→ What you are asked to do
Reproduce the records that follow exactly as they appear.

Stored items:
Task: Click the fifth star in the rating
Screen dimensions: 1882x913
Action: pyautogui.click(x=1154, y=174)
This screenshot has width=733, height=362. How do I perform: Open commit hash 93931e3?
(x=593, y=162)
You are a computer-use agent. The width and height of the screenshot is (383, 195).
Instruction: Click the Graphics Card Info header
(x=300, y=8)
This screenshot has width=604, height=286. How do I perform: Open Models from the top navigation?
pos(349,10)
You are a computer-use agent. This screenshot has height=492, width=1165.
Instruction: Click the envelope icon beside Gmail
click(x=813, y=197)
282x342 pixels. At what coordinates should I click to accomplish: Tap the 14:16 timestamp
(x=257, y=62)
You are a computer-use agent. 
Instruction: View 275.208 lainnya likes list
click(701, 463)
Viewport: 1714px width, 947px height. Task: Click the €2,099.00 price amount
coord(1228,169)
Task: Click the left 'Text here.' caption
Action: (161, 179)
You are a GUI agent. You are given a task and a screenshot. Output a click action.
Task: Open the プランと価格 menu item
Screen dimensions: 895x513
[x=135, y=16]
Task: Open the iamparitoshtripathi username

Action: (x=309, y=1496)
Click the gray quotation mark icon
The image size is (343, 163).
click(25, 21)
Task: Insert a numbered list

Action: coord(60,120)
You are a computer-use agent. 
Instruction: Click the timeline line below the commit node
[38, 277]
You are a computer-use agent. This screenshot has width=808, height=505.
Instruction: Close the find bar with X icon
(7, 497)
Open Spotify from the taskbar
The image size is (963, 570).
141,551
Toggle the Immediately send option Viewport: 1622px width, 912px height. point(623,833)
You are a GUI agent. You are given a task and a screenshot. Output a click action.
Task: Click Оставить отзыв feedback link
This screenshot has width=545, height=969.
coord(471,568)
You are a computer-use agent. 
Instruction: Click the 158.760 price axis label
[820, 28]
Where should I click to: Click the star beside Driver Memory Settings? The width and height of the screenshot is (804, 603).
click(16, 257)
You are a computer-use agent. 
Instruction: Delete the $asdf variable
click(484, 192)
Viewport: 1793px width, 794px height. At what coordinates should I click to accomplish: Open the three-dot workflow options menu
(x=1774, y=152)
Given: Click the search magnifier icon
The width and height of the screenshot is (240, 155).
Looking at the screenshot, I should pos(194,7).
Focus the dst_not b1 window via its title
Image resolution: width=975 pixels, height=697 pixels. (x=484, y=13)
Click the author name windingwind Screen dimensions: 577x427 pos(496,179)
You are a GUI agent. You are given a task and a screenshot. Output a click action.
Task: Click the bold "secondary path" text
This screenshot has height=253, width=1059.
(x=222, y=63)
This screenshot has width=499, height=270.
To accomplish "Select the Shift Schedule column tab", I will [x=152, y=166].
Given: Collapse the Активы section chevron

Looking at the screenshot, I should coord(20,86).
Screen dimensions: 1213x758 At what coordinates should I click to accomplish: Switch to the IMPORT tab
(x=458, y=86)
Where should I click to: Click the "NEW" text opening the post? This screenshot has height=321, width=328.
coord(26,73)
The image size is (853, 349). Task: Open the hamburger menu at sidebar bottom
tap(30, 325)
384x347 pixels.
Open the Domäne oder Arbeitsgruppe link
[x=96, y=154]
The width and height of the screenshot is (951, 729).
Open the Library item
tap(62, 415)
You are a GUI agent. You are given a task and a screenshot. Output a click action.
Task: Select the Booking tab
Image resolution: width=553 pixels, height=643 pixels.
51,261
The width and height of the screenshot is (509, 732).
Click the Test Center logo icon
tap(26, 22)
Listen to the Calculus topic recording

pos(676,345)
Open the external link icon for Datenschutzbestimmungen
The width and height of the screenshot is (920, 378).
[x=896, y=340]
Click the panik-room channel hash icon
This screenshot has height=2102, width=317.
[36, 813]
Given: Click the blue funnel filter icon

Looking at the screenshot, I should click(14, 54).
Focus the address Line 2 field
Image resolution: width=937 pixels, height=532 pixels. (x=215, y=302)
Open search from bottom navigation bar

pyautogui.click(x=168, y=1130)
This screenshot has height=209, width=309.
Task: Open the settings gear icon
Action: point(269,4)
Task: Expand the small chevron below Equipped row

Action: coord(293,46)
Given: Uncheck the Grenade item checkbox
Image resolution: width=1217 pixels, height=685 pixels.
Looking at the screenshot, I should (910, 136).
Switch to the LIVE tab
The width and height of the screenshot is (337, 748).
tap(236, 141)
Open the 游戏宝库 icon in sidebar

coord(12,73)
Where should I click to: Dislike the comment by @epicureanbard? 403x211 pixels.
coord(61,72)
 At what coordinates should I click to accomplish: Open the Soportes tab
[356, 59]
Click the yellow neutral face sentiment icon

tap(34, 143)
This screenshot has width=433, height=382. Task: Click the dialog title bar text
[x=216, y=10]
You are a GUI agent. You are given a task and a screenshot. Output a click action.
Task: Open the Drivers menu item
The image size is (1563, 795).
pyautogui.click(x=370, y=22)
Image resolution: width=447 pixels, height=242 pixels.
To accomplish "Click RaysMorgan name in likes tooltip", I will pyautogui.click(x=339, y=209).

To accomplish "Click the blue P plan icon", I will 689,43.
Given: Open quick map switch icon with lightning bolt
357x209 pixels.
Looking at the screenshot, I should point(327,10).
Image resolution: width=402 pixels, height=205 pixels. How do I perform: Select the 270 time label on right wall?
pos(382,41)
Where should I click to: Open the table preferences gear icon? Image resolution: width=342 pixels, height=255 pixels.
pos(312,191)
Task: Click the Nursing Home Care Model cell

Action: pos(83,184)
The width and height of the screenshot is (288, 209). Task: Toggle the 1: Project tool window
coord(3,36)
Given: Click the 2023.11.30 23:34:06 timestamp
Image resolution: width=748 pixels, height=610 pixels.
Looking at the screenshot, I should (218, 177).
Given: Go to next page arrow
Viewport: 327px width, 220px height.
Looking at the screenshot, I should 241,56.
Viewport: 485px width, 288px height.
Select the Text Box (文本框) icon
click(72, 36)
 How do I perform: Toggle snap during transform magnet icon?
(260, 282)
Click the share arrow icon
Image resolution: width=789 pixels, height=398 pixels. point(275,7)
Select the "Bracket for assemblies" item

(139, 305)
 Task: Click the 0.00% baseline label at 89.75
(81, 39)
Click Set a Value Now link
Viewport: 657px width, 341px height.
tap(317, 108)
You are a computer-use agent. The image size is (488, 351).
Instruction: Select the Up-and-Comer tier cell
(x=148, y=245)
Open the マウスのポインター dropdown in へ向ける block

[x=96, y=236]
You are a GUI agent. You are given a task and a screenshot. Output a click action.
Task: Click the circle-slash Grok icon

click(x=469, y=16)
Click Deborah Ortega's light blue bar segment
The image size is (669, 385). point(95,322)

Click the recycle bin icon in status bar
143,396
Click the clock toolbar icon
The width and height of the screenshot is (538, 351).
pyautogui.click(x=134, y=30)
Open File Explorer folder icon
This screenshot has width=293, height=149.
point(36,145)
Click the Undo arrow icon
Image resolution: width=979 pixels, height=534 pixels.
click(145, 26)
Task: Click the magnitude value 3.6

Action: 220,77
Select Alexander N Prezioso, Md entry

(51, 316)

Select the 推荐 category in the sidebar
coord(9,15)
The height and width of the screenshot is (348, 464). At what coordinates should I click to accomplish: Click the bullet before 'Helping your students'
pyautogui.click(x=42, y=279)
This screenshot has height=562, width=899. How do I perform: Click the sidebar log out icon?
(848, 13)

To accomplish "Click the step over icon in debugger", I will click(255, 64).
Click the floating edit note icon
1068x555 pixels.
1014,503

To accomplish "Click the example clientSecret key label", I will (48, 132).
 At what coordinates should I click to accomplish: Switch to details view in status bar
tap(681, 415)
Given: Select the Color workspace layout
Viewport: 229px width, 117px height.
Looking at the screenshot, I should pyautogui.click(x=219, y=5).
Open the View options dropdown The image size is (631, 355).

→ Result of the exercise
Task: Click the fifth star in the rating
Screen dimensions: 1882x913
Action: pyautogui.click(x=1154, y=174)
This screenshot has width=733, height=362. How do I perform: Open commit hash 93931e3?
(x=593, y=162)
You are a computer-use agent. The width and height of the screenshot is (383, 195).
Instruction: Click the Graphics Card Info header
(x=300, y=8)
This screenshot has width=604, height=286. How do I perform: Open Models from the top navigation?
pos(349,10)
You are a computer-use agent. This screenshot has height=492, width=1165.
Instruction: Click the envelope icon beside Gmail
click(x=813, y=197)
282x342 pixels. At what coordinates should I click to accomplish: Tap the 14:16 timestamp
(x=257, y=62)
You are a computer-use agent. 
Instruction: View 275.208 lainnya likes list
click(701, 463)
Viewport: 1714px width, 947px height. Task: Click the €2,099.00 price amount
coord(1228,169)
Task: Click the left 'Text here.' caption
Action: (161, 179)
You are a GUI agent. You are given a task and a screenshot. Output a click action.
Task: Open the プランと価格 menu item
Screen dimensions: 895x513
[x=135, y=16]
Task: Open the iamparitoshtripathi username

Action: (x=309, y=1496)
Click the gray quotation mark icon
The image size is (343, 163).
click(25, 21)
Task: Insert a numbered list

Action: coord(60,120)
You are a computer-use agent. 
Instruction: Click the timeline line below the commit node
[38, 277]
You are a computer-use agent. This screenshot has width=808, height=505.
Instruction: Close the find bar with X icon
(7, 497)
Open Spotify from the taskbar
The image size is (963, 570).
141,551
Toggle the Immediately send option Viewport: 1622px width, 912px height. point(623,833)
You are a GUI agent. You are given a task and a screenshot. Output a click action.
Task: Click Оставить отзыв feedback link
This screenshot has width=545, height=969.
coord(471,568)
You are a computer-use agent. 
Instruction: Click the 158.760 price axis label
[820, 28]
Where should I click to: Click the star beside Driver Memory Settings? The width and height of the screenshot is (804, 603).
click(16, 257)
You are a computer-use agent. 
Instruction: Delete the $asdf variable
click(484, 192)
Viewport: 1793px width, 794px height. At what coordinates should I click to accomplish: Open the three-dot workflow options menu
(x=1774, y=152)
Given: Click the search magnifier icon
The width and height of the screenshot is (240, 155).
Looking at the screenshot, I should pos(194,7).
Focus the dst_not b1 window via its title
Image resolution: width=975 pixels, height=697 pixels. (x=484, y=13)
Click the author name windingwind Screen dimensions: 577x427 pos(496,179)
You are a GUI agent. You are given a task and a screenshot. Output a click action.
Task: Click the bold "secondary path" text
This screenshot has height=253, width=1059.
(x=222, y=63)
This screenshot has width=499, height=270.
To accomplish "Select the Shift Schedule column tab", I will [x=152, y=166].
Given: Collapse the Активы section chevron

Looking at the screenshot, I should coord(20,86).
Screen dimensions: 1213x758 At what coordinates should I click to accomplish: Switch to the IMPORT tab
(x=458, y=86)
Where should I click to: Click the "NEW" text opening the post? This screenshot has height=321, width=328.
coord(26,73)
The image size is (853, 349). Task: Open the hamburger menu at sidebar bottom
tap(30, 325)
384x347 pixels.
Open the Domäne oder Arbeitsgruppe link
[x=96, y=154]
The width and height of the screenshot is (951, 729).
Open the Library item
tap(62, 415)
You are a GUI agent. You are given a task and a screenshot. Output a click action.
Task: Select the Booking tab
Image resolution: width=553 pixels, height=643 pixels.
51,261
The width and height of the screenshot is (509, 732).
Click the Test Center logo icon
tap(26, 22)
Listen to the Calculus topic recording

pos(676,345)
Open the external link icon for Datenschutzbestimmungen
The width and height of the screenshot is (920, 378).
[x=896, y=340]
Click the panik-room channel hash icon
This screenshot has height=2102, width=317.
[36, 813]
Given: Click the blue funnel filter icon

Looking at the screenshot, I should click(14, 54).
Focus the address Line 2 field
Image resolution: width=937 pixels, height=532 pixels. (x=215, y=302)
Open search from bottom navigation bar

pyautogui.click(x=168, y=1130)
This screenshot has height=209, width=309.
Task: Open the settings gear icon
Action: point(269,4)
Task: Expand the small chevron below Equipped row

Action: coord(293,46)
Given: Uncheck the Grenade item checkbox
Image resolution: width=1217 pixels, height=685 pixels.
Looking at the screenshot, I should (910, 136).
Switch to the LIVE tab
The width and height of the screenshot is (337, 748).
tap(236, 141)
Open the 游戏宝库 icon in sidebar

coord(12,73)
Where should I click to: Dislike the comment by @epicureanbard? 403x211 pixels.
coord(61,72)
 At what coordinates should I click to accomplish: Open the Soportes tab
[356, 59]
Click the yellow neutral face sentiment icon

tap(34, 143)
This screenshot has width=433, height=382. Task: Click the dialog title bar text
[x=216, y=10]
You are a GUI agent. You are given a task and a screenshot. Output a click action.
Task: Open the Drivers menu item
The image size is (1563, 795).
pyautogui.click(x=370, y=22)
Image resolution: width=447 pixels, height=242 pixels.
To accomplish "Click RaysMorgan name in likes tooltip", I will pyautogui.click(x=339, y=209).

To accomplish "Click the blue P plan icon", I will 689,43.
Given: Open quick map switch icon with lightning bolt
357x209 pixels.
Looking at the screenshot, I should point(327,10).
Image resolution: width=402 pixels, height=205 pixels. How do I perform: Select the 270 time label on right wall?
pos(382,41)
Where should I click to: Open the table preferences gear icon? Image resolution: width=342 pixels, height=255 pixels.
pos(312,191)
Task: Click the Nursing Home Care Model cell

Action: pos(83,184)
The width and height of the screenshot is (288, 209). Task: Toggle the 1: Project tool window
coord(3,36)
Given: Click the 2023.11.30 23:34:06 timestamp
Image resolution: width=748 pixels, height=610 pixels.
Looking at the screenshot, I should (218, 177).
Given: Go to next page arrow
Viewport: 327px width, 220px height.
Looking at the screenshot, I should 241,56.
Viewport: 485px width, 288px height.
Select the Text Box (文本框) icon
click(72, 36)
 How do I perform: Toggle snap during transform magnet icon?
(260, 282)
Click the share arrow icon
Image resolution: width=789 pixels, height=398 pixels. point(275,7)
Select the "Bracket for assemblies" item

(139, 305)
 Task: Click the 0.00% baseline label at 89.75
(81, 39)
Click Set a Value Now link
Viewport: 657px width, 341px height.
tap(317, 108)
You are a computer-use agent. The image size is (488, 351).
Instruction: Select the Up-and-Comer tier cell
(x=148, y=245)
Open the マウスのポインター dropdown in へ向ける block

[x=96, y=236]
You are a GUI agent. You are given a task and a screenshot. Output a click action.
Task: Click the circle-slash Grok icon

click(x=469, y=16)
Click Deborah Ortega's light blue bar segment
The image size is (669, 385). point(95,322)

Click the recycle bin icon in status bar
143,396
Click the clock toolbar icon
The width and height of the screenshot is (538, 351).
pyautogui.click(x=134, y=30)
Open File Explorer folder icon
This screenshot has width=293, height=149.
point(36,145)
Click the Undo arrow icon
Image resolution: width=979 pixels, height=534 pixels.
click(145, 26)
Task: Click the magnitude value 3.6

Action: 220,77
Select Alexander N Prezioso, Md entry

(51, 316)

Select the 推荐 category in the sidebar
coord(9,15)
The height and width of the screenshot is (348, 464). At what coordinates should I click to accomplish: Click the bullet before 'Helping your students'
pyautogui.click(x=42, y=279)
This screenshot has height=562, width=899. How do I perform: Click the sidebar log out icon?
(848, 13)

To accomplish "Click the step over icon in debugger", I will click(255, 64).
Click the floating edit note icon
1068x555 pixels.
1014,503

To accomplish "Click the example clientSecret key label", I will (48, 132).
 At what coordinates should I click to accomplish: Switch to details view in status bar
tap(681, 415)
Given: Select the Color workspace layout
Viewport: 229px width, 117px height.
Looking at the screenshot, I should pyautogui.click(x=219, y=5).
Open the View options dropdown The image size is (631, 355).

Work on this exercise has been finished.